We read the recently published report by Saksena et al comparing cardiovascular outcomes of individual antiarrhythmic drugs versus rate-control drugs using propensity score–matched subcohorts in the Atrial Fibrillation Follow-Up Investigation of Rhythm Management (AFFIRM) trial. The investigators reported increases in composite mortality and the frequency of cardiovascular hospital stay with individual antiarrhythmic drugs and noncardiovascular mortality and intensive care unit hospital stay with amiodarone compared to rate-control therapy.

We analyzed the outcomes of atrial fibrillation (AF) in the National Heart, Lung, and Blood Institute public-use, limited-access data set of the AFFIRM trial. We addressed the impact of lipid-lowering therapy (LLT) on outcomes of AF and observed decreases in all-cause mortality (hazard ratio [HR] 0.77, 95% confidence interval [CI] 0.62 to 0.95, p = 0.01), ischemic stroke (HR 0.56, 95% CI 0.36 to 0.89, p = 0.01), cardiovascular mortality (HR 0.71, 95% CI 0.53 to 0.95, p = 0.02), and the combined end point (HR 0.81, 95% CI 0.69 to 0.96, p = 0.01) in patients with AF who were receiving LLT. Drug interactions and adverse effects have been reported with concomitant use of statins and amiodarone, especially rhabomyolysis. Multiple meta-analyses have revealed renin-angiotensin system–blocking agents to be beneficial in the prevention of new-onset and recurrent AF.
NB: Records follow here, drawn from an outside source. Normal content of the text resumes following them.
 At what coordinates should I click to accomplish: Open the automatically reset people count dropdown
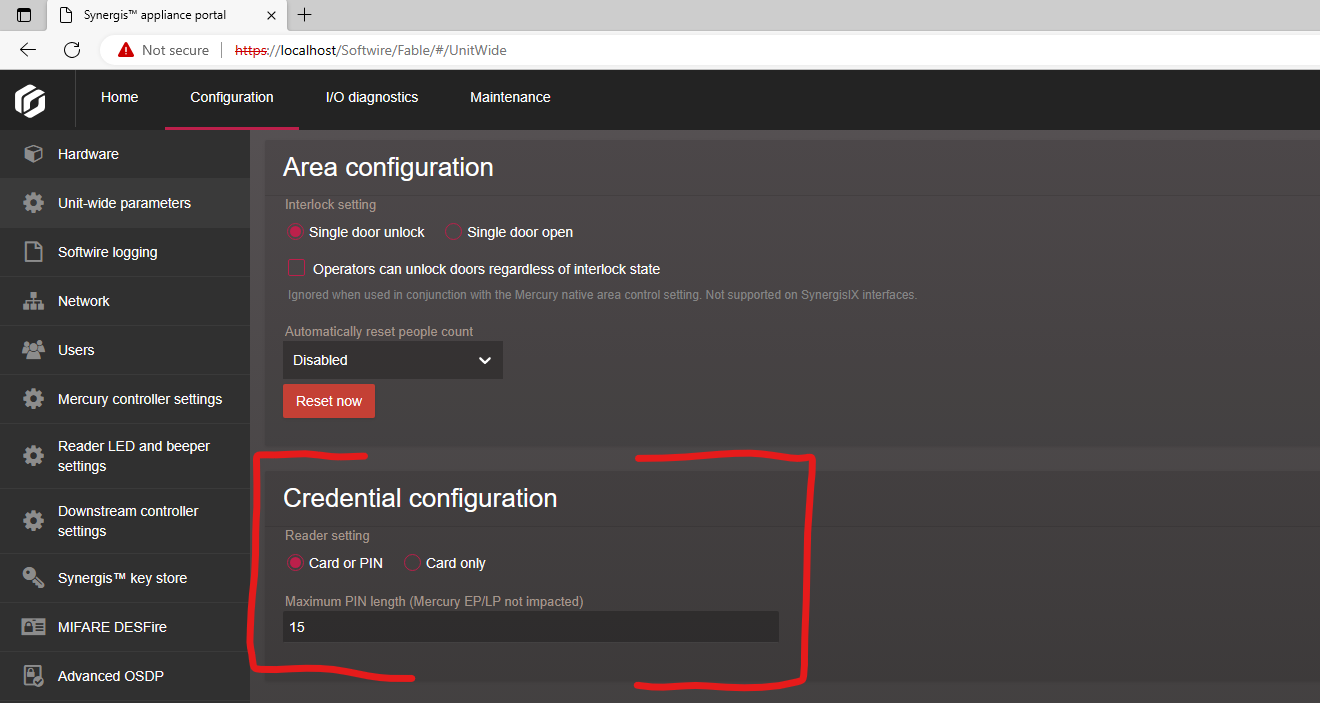[x=392, y=360]
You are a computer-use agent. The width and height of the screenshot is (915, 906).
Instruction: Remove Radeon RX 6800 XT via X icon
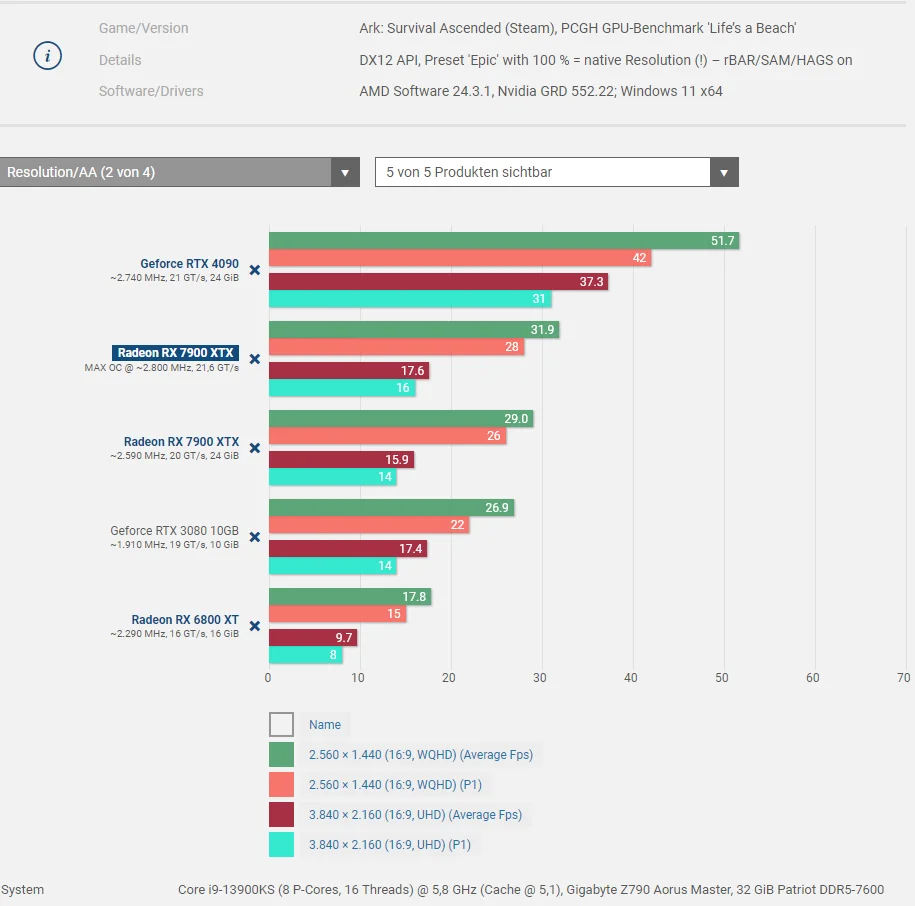coord(255,626)
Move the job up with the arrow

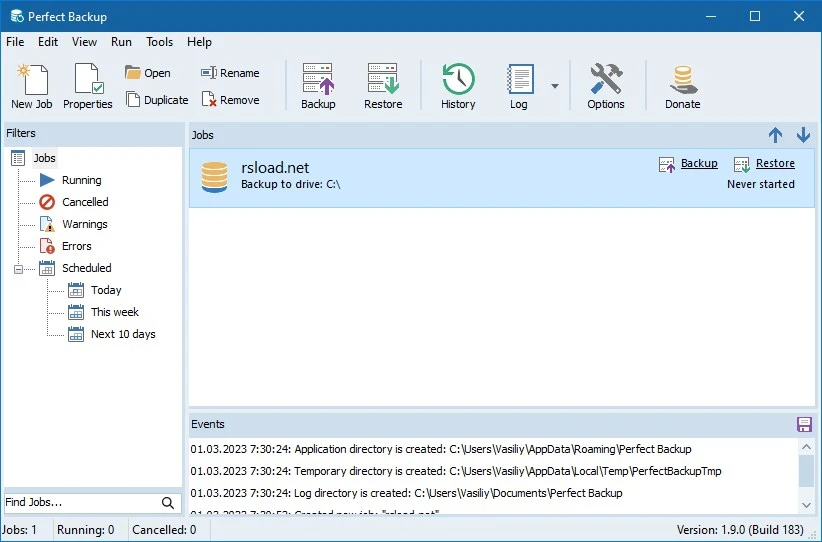click(x=776, y=135)
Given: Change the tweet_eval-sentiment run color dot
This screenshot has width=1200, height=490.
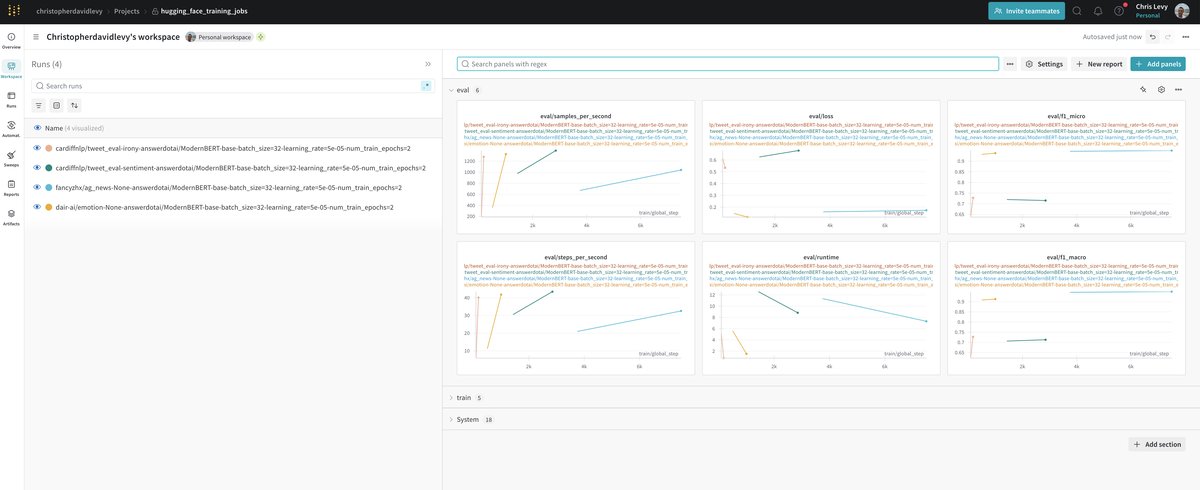Looking at the screenshot, I should click(49, 168).
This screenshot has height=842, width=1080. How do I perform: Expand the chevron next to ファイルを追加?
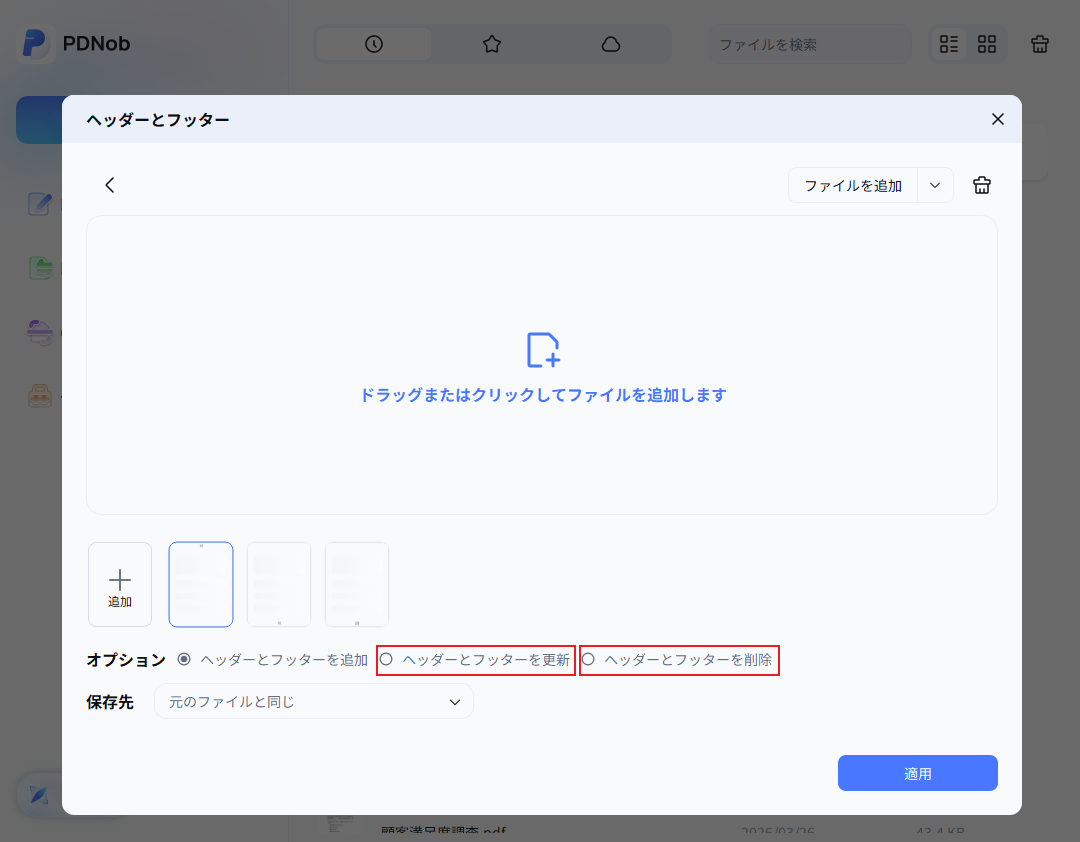tap(935, 185)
Although Saksena et al carried out an excellent propensity-matched cohort study considering 64 baseline patient characteristics deemed to affect antiarrhythmic drug selection, we believe that LLT and renin-angiotensin system–blocking drugs have effects on outcomes, which are not accounted for in their model.

Our studies were conducted using the National Heart, Lung, and Blood Institute limited-access data set and had inherent limitations of any retrospective analysis. We did not have information regarding the type and dosage of LLT used, inflammatory markers, or lipid profiles, and we did not study hospital stay as an outcome. Patients receiving LLT in our study were younger, had more cardiovascular co-morbidities, and were receiving aspirin, β blockers, and angiotensin-enzyme converting inhibitors. Thus, we cannot exclude the presence of residual confounding, but we believe that LLT and renin-angiotensin system blockade exert a significant impact on outcomes of AF. This effect certainly deserves attention, given that AFFIRM participants are similar to the general AF population.